#### [THE TASKS]
• 1. According to the NFSv4 mailing-list post, what did the writer use about four years ago to set up a similar arrangement?
• 2. Pick up the NFSv4 mailing-list post after its last sentence and keep writing it.

#### [TEXT PASSAGE]
________________________

Also having NFSv4 problems

Ed Greshko Ed.Greshko at greshko.com
Mon Jan 4 06:39:05 UTC 2010


Robert P. J. Day wrote:
> On Mon, 4 Jan 2010, Robert G. (Doc) Savage wrote:
>
>   
>> On Sun, 2010-01-03 at 22:05 -0500, Robert P. J. Day wrote:
>>     
>>> On Sun, 3 Jan 2010, Robert G. (Doc) Savage wrote:
>>> ... snip ...
>>>       
>>>> The problem appears to be on the F12 client side:
>>>>
>>>> # service nfs restart
>>>> Shutting down NFS mountd:                                  [FAILED]
>>>> Shutting down NFS daemon:                                  [  OK  ]
>>>> Shutting down NFS quotas:                                  [  OK  ]
>>>> Shutting down NFS services:                                [FAILED]
>>>> Starting NFS services:                                     [  OK  ]
>>>> Starting NFS quotas:                                       [  OK  ]
>>>> Starting NFS daemon:                                       [  OK  ]
>>>> Starting NFS mountd: Usage: rpc.mountd [-F|--foreground] [-h|--help] [-v|--version] [
>>>> -d kind|--debug kind]
>>>>         [-o num|--descriptors num] [-f exports-file|--exports-file=file]
>>>>         [-p|--port port] [-V version|--nfs-version version]
>>>>         [-N version|--no-nfs-version version] [-n|--no-tcp]
>>>>         [-H ha-callout-prog] [-s|--state-directory-path path]
>>>>         [-g|--manage-gids] [-t num|--num-threads=num]
>>>>                                                            [FAILED]
>>>>
>>>>
>>>> About four years ago I was able to set up a similar arrangement
>>>> using nfs3 on RHEL4 and F6, but this is my first attempt with nfs4.

________________________

#### [INFORMATION SUPPLIED]
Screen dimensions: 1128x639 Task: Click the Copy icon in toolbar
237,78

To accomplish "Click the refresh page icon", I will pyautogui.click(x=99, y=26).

________________________

#### [RESULTS OF THE TASKS]
• 1. nfs3 on RHEL4 and F6

• 2.
>>>> I seem to be having the same problem Robert P.J. Day is having with
>>>> rpc.mountd.
>>>>         
>>>   a private emailer tells me that what's causing the problem above is
>>> deselecting the NFSv1 line from /etc/sysconfig/nfs.  apparently, that
>>> causes the problem so you should try this:
>>>
>>> #MOUNTD_NFS_V1="no"
>>> MOUNTD_NFS_V2="no"
>>> MOUNTD_NFS_V3="no"
>>>
>>> weirdly, that fixes that last problem.  why should that be?
>>>       
>> Robert,
>>
>> Weird is right. It does fix the nfs restart problem, but not the
>> manual nfs mount problem. There's something else still lurking.
>> Thanks.
>>     
>
>   i'll start with submitting the above rpc.mountd error(?) to
> bugzilla.  it seems pretty clear that *needing* NFSv1 support simply
> to *start* rpc.mountd makes no sense.  but there's still another issue
> related to this.
>
>   as i read it, NFSv4 now incorporates the mount operation in the
> protocol, and i read that as saying that you don't even *need* a
> running rpc.mountd anymore if you restrict yourself to NFSv4.
> however, the earlier emailer wrote the following:
>
> "My understanding is that mountd, statd etc are still needed but they
> do not need to be exposed to the outside world. That is, you can limit
> all of them in /etc/hosts.allow to 127.0.0.1 and only open port 2049
> on the firewall."
>
>   so does anyone know for sure?  in any event, i'll bugzilla that
> earlier error.
>
> rday
> --
>
> ========================================================================
> Robert P. J. Day                               Waterloo, Ontario, CANADA
>
>             Linux Consulting, Training and Kernel Pedantry.
>
> Web page:                                          http://crashcourse.ca
> Twitter:                                       http://twitter.com/rpjday
> ========================================================================
>
>   
http://www.redhat.com/docs/en-US/Red_Hat_Enterprise_Linux/5.4/html/Deployment_Guide/ch-nfs.html

States....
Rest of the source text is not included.